What type of foam spray did you use on the tank?


----------



## Gasifier (Oct 26, 2011)

Briquetmaker said:
			
		

> What type of foam spray did you use on the tank?



Tank kit was called a Froth Pak 180. Great product. The closed cell spray foam is expensive. But worth every penny.


----------



## infinitymike (Oct 26, 2011)

What type of pipe did you go with right off the cyclone ash?
Is that s.s. single wall then you increase to double wall before the wall thimble?


----------



## Gasifier (Oct 26, 2011)

infinitymike said:
			
		

> What type of pipe did you go with right off the cyclone ash?
> Is that s.s. single wall then you increase to double wall before the wall thimble?



My guys had already installed 24 gauge galvanized. They just had to seal all the joinst with high temp. silicone. (It is very important that you have everything sealed well.) I am eventually, probably next spring, going with a S.S. pipe that is all one piece from the cyclone to the double wall insulated stainless chimney. I would recommend that you have someone make you up a one piece S.S. pipe that would do the same for you. Or go with the black 24 gauge for the first year or two if you don't want to spend the money. But make sure everything is sealed very well. Or you will have smoke and a mess. The manual states it is not recommended to use galvanized. I am surprised and do not understand why that is, doesn't seem like it would hurt anything on just the exhaust pipe with a S.S. boiler. But I do not know. Anyway, I am going to change it out in the spring with a S.S. Then I can just take that section from cyclone to insulated chimney right outside and clean it out. Good luck Mike, I will try to get a diagram to you of my piping. But I do not know when I can get to that. I am really flat out right now. I am also not experienced in the equipment itself. So my diagram would be pretty basic and probably help you very little. 

I would highly recommend that you contact another boiler guy if your current guy is to busy. And print out the theory of operatioin from nofossil's sticky called Simplest Pressurized Storage System Design. If a good boiler guy just follows the theory of operation from that he should be able to make it work for you pretty simple with circulation pumps with check valves in them. Others would have you do it a little differently than that. But they both work.Also, ask some of the more experienced/smarter  ;-) guys on this sight about a diagram. I think some of them would be happy to help you out.


----------



## muncybob (Oct 26, 2011)

Good looking set up. I wish I had that kind of space available to me in my basement/boiler room!
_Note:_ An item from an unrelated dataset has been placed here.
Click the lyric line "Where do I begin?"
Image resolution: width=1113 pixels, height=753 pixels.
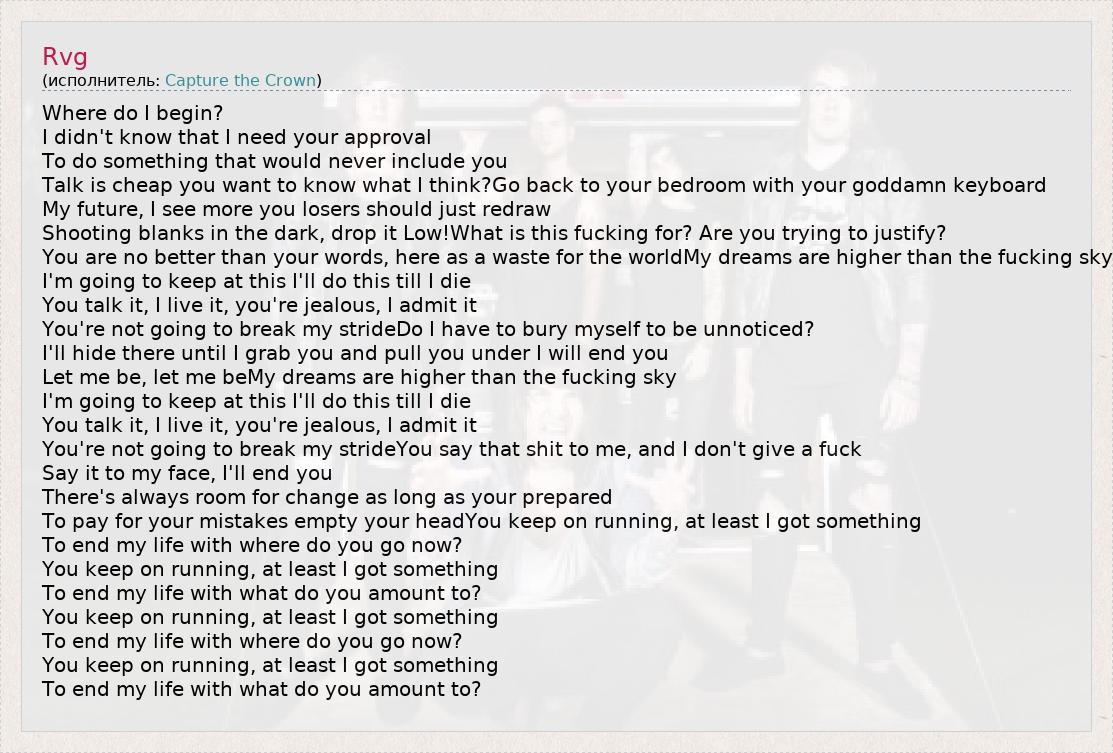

Both my installer and AHS said go with SS piping or I'll be replacing it inside of 3 years. Mine is in sections so I have had to seal all joints and you stated, this is a must.
This is the time of year that I wish I too had storage but with the limited space, low ceilings and low funds at present it will be awhile before I go down that road.


----------



## Gasifier (Oct 26, 2011)

muncybob said:
			
		

> Good looking set up. I wish I had that kind of space available to me in my basement/boiler room! Both my installer and AHS said go with SS piping or I'll be replacing it inside of 3 years. Mine is in sections so I have had to seal all joints and you stated, this is a must.
> This is the time of year that I wish I too had storage but with the limited space, low ceilings and low funds at present it will be awhile before I go down that road.



Thanks Bob,

I appreciate that. It has been about 7 months in the making, a lot of work, and a lot of money. But I get most of my wood for free. As long as I can find the time to get out there and get it.   That is what is going to make my return come quicker. A large investment, but worth it. NO MORE OIL! And I have a generator for back-up to run the boiler. Or hook the P.E. Super 27 back up if power was off for a long while. Have a good one.


----------



## muncybob (Oct 26, 2011)

We also have a generator at stand by...fortunatley no need thus far.
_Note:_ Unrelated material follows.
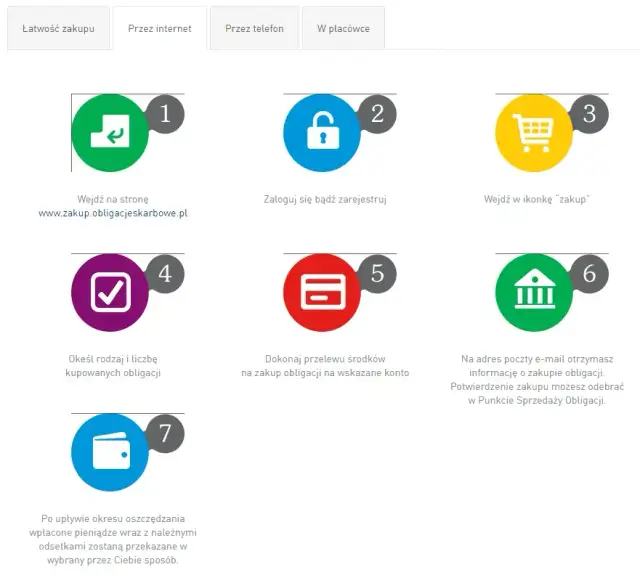This screenshot has width=640, height=583.
Task: Click the 'Zaloguj się bądź zarejestruj' text
Action: 325,199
It really is a good feeling to be a little more independent isn't it!?  One of the rewarding parts for us is hearing frends/relatives complain about high heating costs and how cool they have to keep there homes to control the $$ flowing out the door/chimney. We just smile knowing our home is toasty and no bills for it will arrive anytime soon. Heck, we don't even yell at our daughter when she comes to visit and decides to have one of her infamous 25 minute hot showers!


----------



## maple1 (Oct 26, 2011)

What do you guys have for backup for when you are away and the fire goes out?


----------



## Gasifier (Oct 26, 2011)

muncybob said:
			
		

> We also have a generator at stand by...fortunatley no need thus far.
> 
> It really is a good feeling to be a little more independent isn't it!?  One of the rewarding parts for us is hearing frends/relatives complain about high heating costs and how cool they have to keep there homes to control the $$ flowing out the door/chimney. We just smile knowing our home is toasty and no bills for it will arrive anytime soon. Heck, we don't even yell at our daughter when she comes to visit and decides to have one of her infamous 25 minute hot showers!
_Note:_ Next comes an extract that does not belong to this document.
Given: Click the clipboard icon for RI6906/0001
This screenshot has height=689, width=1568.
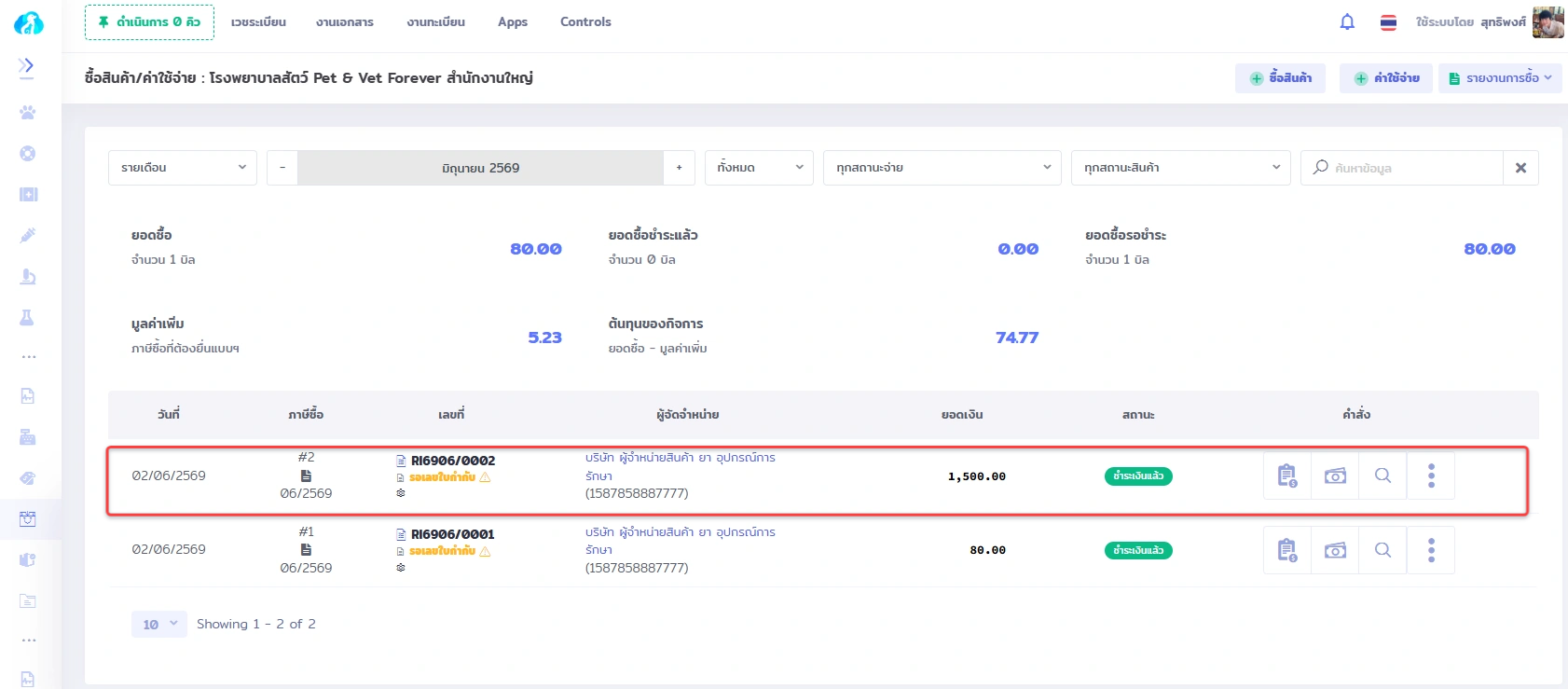Looking at the screenshot, I should [1287, 550].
It is a great feeling to be heat independent. Well, almost anyway. Heating the hot water with wood is awesome. With four kids and wife at home that is going to save me some cash! What does your tractor/loader look like. I did an image search on google for it and it looks like an articulating tractor with all the implements hooking to the front of machine? Is that right? Is it four wheel drive? How do you like it. How about a picture of your machine? I would like to see it.

What do you guys have for backup for when you are away and the fire goes out? 

Oil fired boiler for back-up heat. If that is what you mean. I do not have a battery back-up yet to keep circulation pump running. Is that what you mean?


----------



## Tennman (Oct 26, 2011)

Wow.... very neat.... looks like a Dental office or at least a country doctor! May want to consider a smoke hood until you get the hang of running the beast. I singed my eyebrows several times my first season due to inexperience/impatience opening the upper door, and last year (our second year) I still experienced occasions of billowing smoke. Very nice, clean install. I'm of the "outbuilding" crowd, but hopefully you'll get some advice from the "in-home" crowd how to keep your room looking this way. Excellent looking job. Congrats on a job well done.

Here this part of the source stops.